Dans Les Faux-Monnayeurs, il n’est pas question de monstre imaginaire. Il s’agit d’une réalité fictive et Gide met en avant les images du monstre à travers certains de ses personnages qui sont des humains. Ces personnages ont une part sombre, ils commettent des choses qui choquent obligatoirement le lecteur. Gide souhaite nous montrer des situations, des personnages qu’il qualifierait de monstrueux et il le fait paraître dans son roman avec certains de ses protagonistes.

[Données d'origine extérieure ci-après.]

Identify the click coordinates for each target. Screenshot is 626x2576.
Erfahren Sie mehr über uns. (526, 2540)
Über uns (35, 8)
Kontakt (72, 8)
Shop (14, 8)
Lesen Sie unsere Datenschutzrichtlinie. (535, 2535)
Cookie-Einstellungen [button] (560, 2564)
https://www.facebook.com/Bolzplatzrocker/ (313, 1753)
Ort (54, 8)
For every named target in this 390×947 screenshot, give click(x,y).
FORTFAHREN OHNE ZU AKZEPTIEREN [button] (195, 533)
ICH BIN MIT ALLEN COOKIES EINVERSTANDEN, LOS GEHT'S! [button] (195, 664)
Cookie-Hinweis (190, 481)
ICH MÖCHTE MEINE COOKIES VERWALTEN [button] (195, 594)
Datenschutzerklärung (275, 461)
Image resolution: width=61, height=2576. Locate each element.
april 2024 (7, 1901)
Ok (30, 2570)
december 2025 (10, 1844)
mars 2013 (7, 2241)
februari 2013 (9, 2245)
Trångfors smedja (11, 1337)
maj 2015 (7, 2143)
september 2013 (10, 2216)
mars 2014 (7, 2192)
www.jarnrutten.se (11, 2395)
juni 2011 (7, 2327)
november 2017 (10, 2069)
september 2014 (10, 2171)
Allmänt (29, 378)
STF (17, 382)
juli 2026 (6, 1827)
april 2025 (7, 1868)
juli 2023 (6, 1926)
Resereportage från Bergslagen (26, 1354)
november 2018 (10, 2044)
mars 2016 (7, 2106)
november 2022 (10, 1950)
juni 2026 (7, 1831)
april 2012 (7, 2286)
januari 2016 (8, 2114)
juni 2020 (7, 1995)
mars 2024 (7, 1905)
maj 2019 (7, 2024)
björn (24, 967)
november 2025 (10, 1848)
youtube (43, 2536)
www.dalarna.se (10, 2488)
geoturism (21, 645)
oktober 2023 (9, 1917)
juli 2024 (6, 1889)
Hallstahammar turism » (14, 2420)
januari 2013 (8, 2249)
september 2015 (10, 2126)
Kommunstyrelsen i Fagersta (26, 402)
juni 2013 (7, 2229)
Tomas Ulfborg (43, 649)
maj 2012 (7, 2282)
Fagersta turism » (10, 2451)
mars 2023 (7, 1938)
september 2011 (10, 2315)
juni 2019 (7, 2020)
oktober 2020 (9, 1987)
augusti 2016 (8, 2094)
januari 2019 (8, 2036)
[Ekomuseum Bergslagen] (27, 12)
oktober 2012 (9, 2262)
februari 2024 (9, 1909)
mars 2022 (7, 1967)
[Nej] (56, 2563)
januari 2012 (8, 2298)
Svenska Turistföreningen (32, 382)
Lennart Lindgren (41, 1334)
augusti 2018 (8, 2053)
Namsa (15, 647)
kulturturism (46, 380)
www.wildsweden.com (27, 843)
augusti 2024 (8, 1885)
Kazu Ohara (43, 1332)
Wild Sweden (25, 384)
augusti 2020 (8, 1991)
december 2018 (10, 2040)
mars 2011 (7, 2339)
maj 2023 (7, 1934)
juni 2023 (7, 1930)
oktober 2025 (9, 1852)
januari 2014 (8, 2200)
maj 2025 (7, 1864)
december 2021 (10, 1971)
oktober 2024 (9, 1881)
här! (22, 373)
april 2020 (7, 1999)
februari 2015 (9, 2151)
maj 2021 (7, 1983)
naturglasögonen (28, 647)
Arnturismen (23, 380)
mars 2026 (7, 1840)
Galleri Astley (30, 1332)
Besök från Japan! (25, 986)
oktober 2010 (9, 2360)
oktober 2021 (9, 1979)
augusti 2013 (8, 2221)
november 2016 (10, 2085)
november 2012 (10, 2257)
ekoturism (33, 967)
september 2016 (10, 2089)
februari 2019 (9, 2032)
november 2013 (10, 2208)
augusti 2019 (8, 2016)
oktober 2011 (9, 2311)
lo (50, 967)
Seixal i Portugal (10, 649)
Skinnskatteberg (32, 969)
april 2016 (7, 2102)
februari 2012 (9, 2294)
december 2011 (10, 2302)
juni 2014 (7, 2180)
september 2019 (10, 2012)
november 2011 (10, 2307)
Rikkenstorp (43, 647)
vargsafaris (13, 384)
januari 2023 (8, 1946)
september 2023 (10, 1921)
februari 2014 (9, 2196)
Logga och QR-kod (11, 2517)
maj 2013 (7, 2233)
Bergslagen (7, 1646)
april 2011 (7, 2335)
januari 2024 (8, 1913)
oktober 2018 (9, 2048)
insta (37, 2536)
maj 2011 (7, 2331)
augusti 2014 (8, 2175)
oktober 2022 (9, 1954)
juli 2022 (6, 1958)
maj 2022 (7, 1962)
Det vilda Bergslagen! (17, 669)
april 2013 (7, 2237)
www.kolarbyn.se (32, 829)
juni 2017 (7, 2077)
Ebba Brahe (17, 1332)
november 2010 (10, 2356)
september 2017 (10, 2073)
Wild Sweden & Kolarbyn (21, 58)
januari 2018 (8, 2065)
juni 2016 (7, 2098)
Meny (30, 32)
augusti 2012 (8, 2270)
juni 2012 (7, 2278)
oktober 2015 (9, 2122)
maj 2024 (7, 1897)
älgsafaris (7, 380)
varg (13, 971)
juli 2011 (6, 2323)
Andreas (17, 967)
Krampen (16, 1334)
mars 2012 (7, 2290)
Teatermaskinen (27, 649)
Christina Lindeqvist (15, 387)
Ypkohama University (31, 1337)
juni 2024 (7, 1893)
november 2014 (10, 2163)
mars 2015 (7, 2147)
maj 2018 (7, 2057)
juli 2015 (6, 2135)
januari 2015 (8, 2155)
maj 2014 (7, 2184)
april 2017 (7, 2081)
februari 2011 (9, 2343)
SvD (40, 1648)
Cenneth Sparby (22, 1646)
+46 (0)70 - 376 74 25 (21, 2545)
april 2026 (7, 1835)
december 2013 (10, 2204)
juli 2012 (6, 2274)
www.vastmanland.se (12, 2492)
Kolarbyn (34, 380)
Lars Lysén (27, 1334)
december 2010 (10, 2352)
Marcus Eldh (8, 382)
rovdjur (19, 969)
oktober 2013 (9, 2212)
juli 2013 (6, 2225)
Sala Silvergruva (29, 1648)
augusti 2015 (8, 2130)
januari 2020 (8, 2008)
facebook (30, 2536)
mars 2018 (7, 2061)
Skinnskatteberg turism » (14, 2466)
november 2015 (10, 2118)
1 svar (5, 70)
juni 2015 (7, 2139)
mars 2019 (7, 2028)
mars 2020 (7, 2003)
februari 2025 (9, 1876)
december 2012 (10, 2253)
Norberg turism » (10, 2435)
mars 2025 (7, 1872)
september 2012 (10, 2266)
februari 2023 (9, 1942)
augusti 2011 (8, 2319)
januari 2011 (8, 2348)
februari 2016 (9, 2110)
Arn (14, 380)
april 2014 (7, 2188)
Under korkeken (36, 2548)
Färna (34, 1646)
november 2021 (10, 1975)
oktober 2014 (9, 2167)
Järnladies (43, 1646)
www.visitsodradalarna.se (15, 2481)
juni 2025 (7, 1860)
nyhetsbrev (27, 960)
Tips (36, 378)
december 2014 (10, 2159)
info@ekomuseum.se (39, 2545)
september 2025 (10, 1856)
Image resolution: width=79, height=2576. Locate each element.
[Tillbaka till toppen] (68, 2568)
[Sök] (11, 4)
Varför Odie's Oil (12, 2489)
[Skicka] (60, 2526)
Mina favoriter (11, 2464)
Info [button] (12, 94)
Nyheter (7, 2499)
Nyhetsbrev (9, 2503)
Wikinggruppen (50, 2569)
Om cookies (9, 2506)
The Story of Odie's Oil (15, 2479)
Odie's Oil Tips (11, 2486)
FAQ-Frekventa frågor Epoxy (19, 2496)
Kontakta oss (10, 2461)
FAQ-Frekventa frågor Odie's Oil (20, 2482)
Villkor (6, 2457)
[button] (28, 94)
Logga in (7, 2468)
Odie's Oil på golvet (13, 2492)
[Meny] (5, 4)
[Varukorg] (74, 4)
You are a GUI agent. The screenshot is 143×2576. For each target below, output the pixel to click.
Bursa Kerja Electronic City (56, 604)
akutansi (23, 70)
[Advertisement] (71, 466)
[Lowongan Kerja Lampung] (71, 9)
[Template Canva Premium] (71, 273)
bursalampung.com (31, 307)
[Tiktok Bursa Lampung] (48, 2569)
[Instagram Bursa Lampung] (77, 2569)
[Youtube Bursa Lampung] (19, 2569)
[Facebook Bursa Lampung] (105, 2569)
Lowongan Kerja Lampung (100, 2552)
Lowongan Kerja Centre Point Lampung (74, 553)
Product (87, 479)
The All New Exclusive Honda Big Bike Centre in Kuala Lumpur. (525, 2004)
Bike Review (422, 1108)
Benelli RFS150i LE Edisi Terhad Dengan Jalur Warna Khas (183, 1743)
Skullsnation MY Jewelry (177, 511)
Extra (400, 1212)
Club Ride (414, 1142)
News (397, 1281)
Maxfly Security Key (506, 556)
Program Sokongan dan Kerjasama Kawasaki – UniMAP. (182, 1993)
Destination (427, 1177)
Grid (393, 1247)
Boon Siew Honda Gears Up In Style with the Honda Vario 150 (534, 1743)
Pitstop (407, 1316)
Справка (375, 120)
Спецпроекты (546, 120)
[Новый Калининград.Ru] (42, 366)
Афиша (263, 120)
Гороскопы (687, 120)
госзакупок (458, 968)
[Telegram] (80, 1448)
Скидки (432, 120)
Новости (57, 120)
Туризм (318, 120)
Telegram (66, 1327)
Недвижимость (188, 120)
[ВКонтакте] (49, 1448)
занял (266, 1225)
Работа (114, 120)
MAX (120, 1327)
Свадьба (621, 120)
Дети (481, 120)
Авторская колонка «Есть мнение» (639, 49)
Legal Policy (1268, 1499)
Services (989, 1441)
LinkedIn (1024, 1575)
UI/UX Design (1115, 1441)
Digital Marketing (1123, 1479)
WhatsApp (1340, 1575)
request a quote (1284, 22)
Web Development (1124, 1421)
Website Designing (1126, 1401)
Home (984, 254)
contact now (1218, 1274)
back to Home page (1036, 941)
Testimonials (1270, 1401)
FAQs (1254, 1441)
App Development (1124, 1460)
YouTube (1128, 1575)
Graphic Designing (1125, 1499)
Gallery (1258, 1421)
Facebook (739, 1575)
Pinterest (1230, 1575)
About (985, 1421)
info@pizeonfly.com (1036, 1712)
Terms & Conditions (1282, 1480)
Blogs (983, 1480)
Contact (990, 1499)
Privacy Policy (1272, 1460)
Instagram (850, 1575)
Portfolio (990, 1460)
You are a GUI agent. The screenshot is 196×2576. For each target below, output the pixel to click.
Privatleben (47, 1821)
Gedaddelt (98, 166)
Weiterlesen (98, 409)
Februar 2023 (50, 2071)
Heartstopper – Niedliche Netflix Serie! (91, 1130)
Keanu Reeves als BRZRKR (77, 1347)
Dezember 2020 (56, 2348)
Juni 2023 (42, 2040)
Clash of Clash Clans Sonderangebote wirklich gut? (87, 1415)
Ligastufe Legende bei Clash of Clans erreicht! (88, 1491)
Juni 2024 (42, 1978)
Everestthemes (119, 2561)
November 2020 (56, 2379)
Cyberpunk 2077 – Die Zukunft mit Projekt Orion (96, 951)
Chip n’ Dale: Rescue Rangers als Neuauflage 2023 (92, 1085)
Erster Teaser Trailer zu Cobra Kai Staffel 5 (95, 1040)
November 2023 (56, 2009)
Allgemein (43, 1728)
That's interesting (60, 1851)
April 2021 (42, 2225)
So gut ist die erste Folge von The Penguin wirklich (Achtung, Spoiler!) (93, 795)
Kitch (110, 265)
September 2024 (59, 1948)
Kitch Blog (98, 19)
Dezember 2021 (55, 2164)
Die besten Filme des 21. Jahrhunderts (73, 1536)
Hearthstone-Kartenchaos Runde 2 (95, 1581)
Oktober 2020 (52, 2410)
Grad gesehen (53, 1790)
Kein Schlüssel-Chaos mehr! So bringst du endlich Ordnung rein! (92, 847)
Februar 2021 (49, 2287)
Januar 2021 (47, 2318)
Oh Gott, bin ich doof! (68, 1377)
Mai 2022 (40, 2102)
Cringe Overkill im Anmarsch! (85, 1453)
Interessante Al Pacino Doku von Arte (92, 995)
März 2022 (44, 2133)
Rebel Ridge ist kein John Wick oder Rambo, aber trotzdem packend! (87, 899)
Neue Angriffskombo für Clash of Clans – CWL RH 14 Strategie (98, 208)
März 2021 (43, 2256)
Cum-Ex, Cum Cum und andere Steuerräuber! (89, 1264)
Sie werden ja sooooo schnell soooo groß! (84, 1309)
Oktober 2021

Nous avons tout d’abord, Vincent Molinier qui, au début, était juste un jeune homme fasciné par les sciences. Dans le roman, il est au cœur de deux intrigues sentimentales : d’une part, il y a l’histoire d’adultère avec Laura Douviers et d’autre part l’histoire sinistre avec Lady Griffith. Il va faire la connaissance de cette dernière par l’intermédiaire du Comte de Passavant et ils vont devenir amants. On ne peut pas encore le savoir mais le Comte de Passavant qui est censé être l’ami de Vincent vient tout juste de laisser le démon s’emparer de Vincent : « Le démon n’attaquait pas Vincent de front ; il s’en prenait à lui d’une manière retorse et furtive » (p. 156-157 du roman). Vincent est jeune, il est encore naïf et Lilian Griffith va profiter de cette naïveté. Elle va lui apprendre que dans la vie on ne peut compter que sur soi-même. Gide ne s’attarde pas beaucoup sur eux : il y refait allusion vers la fin du livre et on apprend que les deux amants sont partis en croisière en Afrique. Vincent semble avoir beaucoup changé : il a plus de prestance et d’assurance et cela grâce à Lilian. Dans le Journal des Faux-Monnayeurs (p.24-25), Gide nomme les cinq étapes par lesquelles passe Vincent. En premier lieu, il veut aider Laura pour “couvrir une vilenie”, puis il perd l’argent qu’il lui devait au jeu et il a un “besoin urgent de la grossir” (c’est à dire de retrouver de l’argent), ensuite il renonce au fait d’aider Laura et se laisse sombrer dans les folies du jeu. Remarquant le changement de ce dernier, Lilian et lui ont fini par se haïr. N’ayant plus besoin d’elle, il va s’en débarrasser lors de leur croisière et la tuer. Nous pouvons donc voir que Vincent a évolué et il est passé du jeune homme rationaliste à un démon. Si il n’avait pas rencontré Lilian, peut-être qu’il ne serait pas devenu ce qu’il est : un monstre. Il est devenu dépendant du jeu d’argent et il a fini par suivre le conseil que lui a donné Lilian, conseil qui s’est retourné contre elle et qui a provoqué sa mort. Vincent a compris qu’il ne pouvait compter que sur lui et il se débarrasse des personnes qui le gênent. A la fin du roman, on apprend qu’il est toujours en Afrique.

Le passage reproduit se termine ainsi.